National Union of Air Transport Employees (NUATE) and the Air Transport Senior Staff Services Association of Nigeria (ATSSSAN), have kicked against the sacking of about 900 workers of Aero Contractors.

General Secretary of ATSSSAN, Francis Akinjole told National Daily that a notification had been sent by the unions to the affected workers not to accept the “purported letter of redundancy “.

“We are totally against it because in the first place, our members are still being owed salaries and we have not even negotiated the redundancy package. “If they go ahead with this move then the unions are prepared to face them headlong,” he said.

Aero Contractors Airline, which is under the management of the Asset Management Corporation of Nigeria (AMCON), has sacked the workers, representing 60 per cent.

Media Consultant to the 58 year-old airline, Mr Simon Tumba, who confirmed the development in a statement issued on Thursday in Lagos, said the workers would be paid their pension and gratuity.

Aero as at last September had about 1,500 workers on its payroll before it suspended flights. AMCON had taken it over in 2013.

Tumba said the airline had been grappling with huge and unrealistic personnel cost as well as other operational challenges, worsened by lack of enough aircraft to keep all the workers meaningfully engaged. Aero “The issuance of notification of redundancy is a business decision that will ensure Aero’s survival.
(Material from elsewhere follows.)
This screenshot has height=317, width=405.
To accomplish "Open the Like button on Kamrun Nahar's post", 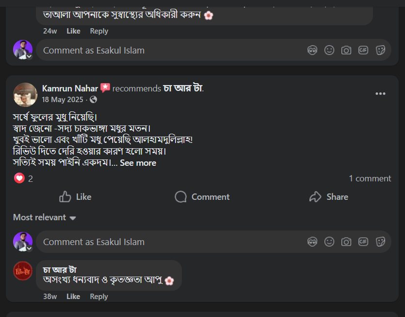I will tap(75, 197).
Tumba said Capt. Ado Sanusi, the Chief Executive Officer of Aero, had also assured the workers that they stand a chance of being recalled as soon as the airline increases the number of aircraft in its fleet in the near future.
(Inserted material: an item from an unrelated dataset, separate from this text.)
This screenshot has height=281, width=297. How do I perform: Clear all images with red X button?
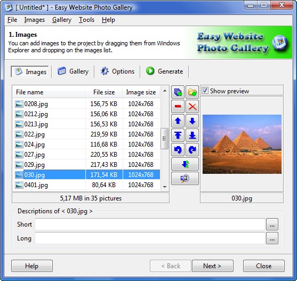pyautogui.click(x=192, y=107)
One of the redundancy letters made available to newsmen read: “Following the operational challenges of Aero culminating in loss of business opportunities that adversely affected company finances vis-à-vis operations, we are constrained to place you under redundancy pending a possible future review.

In March 2013, industrial action grounded flights for 18 days, in a dispute over outsourcing and reduction in staff numbers.

The strike, from 13–28 March, grounded Aero’s active fleet of nine aircraft, and was reported to have cost the airline at least N10bn in ticket sales After financial intervention, the Asset Management Corporation of Nigeria (AMCON), an arm of the Federal Government of Nigeria, held 60% of Aero, and in August 2013 AMCON took over the management of the carrier.